ちなみに「ガリレイの相対性原理」のガリレイとは、あの有名なガリレオ・ガリレイです。コペルニクスの地動説を支持したことでも有名です。
「地球が動いていたら、立ってられねえじゃん」という天動説派の主張に対して「そんなことないぞ」と反論するために、この原理が必要でした。
ニュートン力学との関係
ガリレイの死後、ニュートンが登場してニュートン力学を完成させました。ニュートン力学はガリレイの相対性原理を満たした物理法則です。
地上に立っている人も、等速直線運動中の電車の中の人も、全く同じ運動法則が適用されます。
F=maというニュートンの運動方程式です。
加速中の電車内ではどうなるでしょうか。
加速中の電車内でジャンプすると、後方に向けて加速されて着地点が後ろに逸れます。
床にボールを置いておく、と後方に転がっていきます。
力が働いていないにもかかわらず、人やボールが加速するのです。つまりニュートンの運動法則F=maが成り立ちません。
「でも、加速中の電車では後方に向かう力が働いていると考えれば、ニュートンの運動法則が成り立つのでは?」
と思う人もいるでしょう。
でも、後方に力が働くとすれば、ニュートンの第3法則「作用反作用の法則」が成り立ちません。
後方に力が働けば、反作用として前方に働く力が何かに加わっていなければなりませんが、そんなものはありません。
後方に力が働いていると解釈すると、今度は作用反作用の法則に反するのです。ということは、加速中の電車の中にいる人にはニュートンの法則が成り立ってないのです。
ちなみに、慣性系以外で現れる作用反作用の法則に従わないように見える力を「みかけの力」と呼びます。
慣性系から見るとそんな力などありません。非慣性系内にいる人からするとあたかも力が働いているように見えるだけです。
加速中の電車内の人は、実験してニュートンの法則が成り立たないことを確認することで、自分は慣性系に属していないと判断できます。
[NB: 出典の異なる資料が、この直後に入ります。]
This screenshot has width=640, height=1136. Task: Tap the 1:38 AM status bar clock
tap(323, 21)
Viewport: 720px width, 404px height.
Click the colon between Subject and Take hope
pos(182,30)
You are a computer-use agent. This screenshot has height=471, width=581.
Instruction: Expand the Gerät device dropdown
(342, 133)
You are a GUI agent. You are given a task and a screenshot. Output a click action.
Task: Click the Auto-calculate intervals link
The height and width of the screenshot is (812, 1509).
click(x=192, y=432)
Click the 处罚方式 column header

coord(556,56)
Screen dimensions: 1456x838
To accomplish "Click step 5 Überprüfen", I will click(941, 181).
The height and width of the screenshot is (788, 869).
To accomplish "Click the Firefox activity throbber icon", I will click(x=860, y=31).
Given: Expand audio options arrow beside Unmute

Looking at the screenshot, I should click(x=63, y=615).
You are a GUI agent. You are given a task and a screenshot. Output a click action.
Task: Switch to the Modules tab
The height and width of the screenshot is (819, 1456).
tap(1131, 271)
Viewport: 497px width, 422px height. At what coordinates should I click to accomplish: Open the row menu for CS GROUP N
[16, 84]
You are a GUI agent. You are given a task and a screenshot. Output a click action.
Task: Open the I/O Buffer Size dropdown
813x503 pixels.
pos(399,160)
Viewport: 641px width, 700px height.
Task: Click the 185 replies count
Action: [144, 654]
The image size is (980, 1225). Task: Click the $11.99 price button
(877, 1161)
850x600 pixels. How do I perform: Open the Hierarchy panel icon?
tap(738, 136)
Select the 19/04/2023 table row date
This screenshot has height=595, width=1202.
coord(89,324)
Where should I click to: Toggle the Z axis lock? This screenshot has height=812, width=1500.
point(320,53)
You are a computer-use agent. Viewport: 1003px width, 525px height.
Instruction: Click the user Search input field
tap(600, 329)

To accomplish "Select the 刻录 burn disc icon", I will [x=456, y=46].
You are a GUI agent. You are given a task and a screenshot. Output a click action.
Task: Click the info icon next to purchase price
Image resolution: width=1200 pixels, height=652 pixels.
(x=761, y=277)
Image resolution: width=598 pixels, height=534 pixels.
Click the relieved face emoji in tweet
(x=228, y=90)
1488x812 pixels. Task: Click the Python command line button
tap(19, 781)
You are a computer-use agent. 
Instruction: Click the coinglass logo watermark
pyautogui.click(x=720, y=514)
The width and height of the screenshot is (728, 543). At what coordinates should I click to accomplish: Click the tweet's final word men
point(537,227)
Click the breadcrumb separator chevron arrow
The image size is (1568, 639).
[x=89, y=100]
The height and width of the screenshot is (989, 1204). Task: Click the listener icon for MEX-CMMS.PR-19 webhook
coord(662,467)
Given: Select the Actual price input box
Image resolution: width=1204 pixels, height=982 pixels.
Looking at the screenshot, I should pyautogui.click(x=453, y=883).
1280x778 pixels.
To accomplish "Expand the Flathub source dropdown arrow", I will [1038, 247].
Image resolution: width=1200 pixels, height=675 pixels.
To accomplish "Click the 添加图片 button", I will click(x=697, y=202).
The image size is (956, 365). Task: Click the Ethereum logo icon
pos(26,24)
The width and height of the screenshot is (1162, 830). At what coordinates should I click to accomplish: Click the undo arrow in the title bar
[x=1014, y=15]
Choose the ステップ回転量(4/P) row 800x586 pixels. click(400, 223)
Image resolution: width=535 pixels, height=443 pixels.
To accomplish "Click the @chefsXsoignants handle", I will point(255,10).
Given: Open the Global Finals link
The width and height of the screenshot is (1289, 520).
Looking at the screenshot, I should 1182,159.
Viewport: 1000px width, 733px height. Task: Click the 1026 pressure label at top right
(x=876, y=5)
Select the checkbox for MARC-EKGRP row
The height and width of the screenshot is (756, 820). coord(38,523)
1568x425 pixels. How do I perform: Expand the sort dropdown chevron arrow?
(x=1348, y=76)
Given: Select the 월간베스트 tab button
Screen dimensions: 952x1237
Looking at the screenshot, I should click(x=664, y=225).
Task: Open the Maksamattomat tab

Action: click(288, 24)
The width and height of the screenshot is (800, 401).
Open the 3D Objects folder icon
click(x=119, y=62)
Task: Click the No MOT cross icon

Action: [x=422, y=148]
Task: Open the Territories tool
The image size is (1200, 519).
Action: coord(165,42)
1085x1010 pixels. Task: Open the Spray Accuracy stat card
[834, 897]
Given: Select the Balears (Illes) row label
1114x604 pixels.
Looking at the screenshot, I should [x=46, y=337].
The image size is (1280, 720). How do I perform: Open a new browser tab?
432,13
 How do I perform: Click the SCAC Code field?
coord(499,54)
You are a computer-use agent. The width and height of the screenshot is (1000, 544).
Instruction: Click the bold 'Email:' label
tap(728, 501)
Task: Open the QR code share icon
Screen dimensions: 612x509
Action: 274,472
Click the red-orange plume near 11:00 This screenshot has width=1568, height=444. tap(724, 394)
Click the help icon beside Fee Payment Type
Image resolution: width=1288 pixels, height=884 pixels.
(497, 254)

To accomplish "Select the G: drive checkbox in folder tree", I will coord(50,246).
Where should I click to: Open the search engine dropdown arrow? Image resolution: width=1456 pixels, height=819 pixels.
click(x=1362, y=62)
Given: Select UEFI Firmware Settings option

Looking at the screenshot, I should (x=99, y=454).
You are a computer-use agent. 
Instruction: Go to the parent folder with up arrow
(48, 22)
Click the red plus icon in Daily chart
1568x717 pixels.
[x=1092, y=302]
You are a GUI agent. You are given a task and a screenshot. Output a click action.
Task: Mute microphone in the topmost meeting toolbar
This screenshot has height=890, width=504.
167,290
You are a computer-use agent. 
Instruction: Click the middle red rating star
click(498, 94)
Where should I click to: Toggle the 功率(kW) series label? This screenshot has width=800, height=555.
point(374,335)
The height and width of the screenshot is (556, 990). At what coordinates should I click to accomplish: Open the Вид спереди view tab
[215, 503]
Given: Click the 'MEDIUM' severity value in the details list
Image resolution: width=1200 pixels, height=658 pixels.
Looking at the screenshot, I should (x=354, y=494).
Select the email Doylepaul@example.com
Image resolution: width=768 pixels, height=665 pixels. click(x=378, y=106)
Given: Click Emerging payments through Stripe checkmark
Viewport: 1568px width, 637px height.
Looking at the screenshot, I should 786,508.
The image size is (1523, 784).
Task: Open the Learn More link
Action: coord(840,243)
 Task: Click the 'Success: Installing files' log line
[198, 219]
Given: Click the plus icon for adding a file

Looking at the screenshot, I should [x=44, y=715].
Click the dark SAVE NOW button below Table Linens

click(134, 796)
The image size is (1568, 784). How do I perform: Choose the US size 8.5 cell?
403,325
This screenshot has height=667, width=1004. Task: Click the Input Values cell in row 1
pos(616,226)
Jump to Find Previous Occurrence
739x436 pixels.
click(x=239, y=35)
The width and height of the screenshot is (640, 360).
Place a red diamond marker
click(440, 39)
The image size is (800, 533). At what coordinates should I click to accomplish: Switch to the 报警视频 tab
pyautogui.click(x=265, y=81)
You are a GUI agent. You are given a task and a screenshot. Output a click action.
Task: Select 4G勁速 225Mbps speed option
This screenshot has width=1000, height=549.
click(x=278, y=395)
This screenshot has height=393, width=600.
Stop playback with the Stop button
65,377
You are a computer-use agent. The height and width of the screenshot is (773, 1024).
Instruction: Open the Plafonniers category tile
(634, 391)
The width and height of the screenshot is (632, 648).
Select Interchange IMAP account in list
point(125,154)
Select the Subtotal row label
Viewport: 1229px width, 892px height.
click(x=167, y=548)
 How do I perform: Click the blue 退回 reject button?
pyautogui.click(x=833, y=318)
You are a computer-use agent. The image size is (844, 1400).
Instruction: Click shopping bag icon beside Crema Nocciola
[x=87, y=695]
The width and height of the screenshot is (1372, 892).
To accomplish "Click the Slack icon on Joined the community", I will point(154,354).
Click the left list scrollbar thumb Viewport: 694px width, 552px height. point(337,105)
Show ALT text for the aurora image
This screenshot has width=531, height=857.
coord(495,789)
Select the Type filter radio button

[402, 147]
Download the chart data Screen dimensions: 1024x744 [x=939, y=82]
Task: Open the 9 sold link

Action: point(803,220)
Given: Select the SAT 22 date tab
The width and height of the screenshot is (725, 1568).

等速直線運動をしている場合は、速度が違う状態でも、どんな実験でも同じ結果が出ます。自分が止まっているとか、動いているという区別すらできません。
座標変換とは?
別の慣性系にいる人が、同じ現象を観察したとします。
例えば、電車内に置かれたボールを、電車内の人と地上に立っている人が観測したとします。
電車内の人はボールが止まっていると判断するでしょう。
地上に立っている人はボールは(電車と一緒に)等速直線運動していると判断するでしょう。
静止も等速直線運動も、どちらも力が働いていないときの物体の運動です。どちらの立場でも、同じニュートン力学が成り立っています。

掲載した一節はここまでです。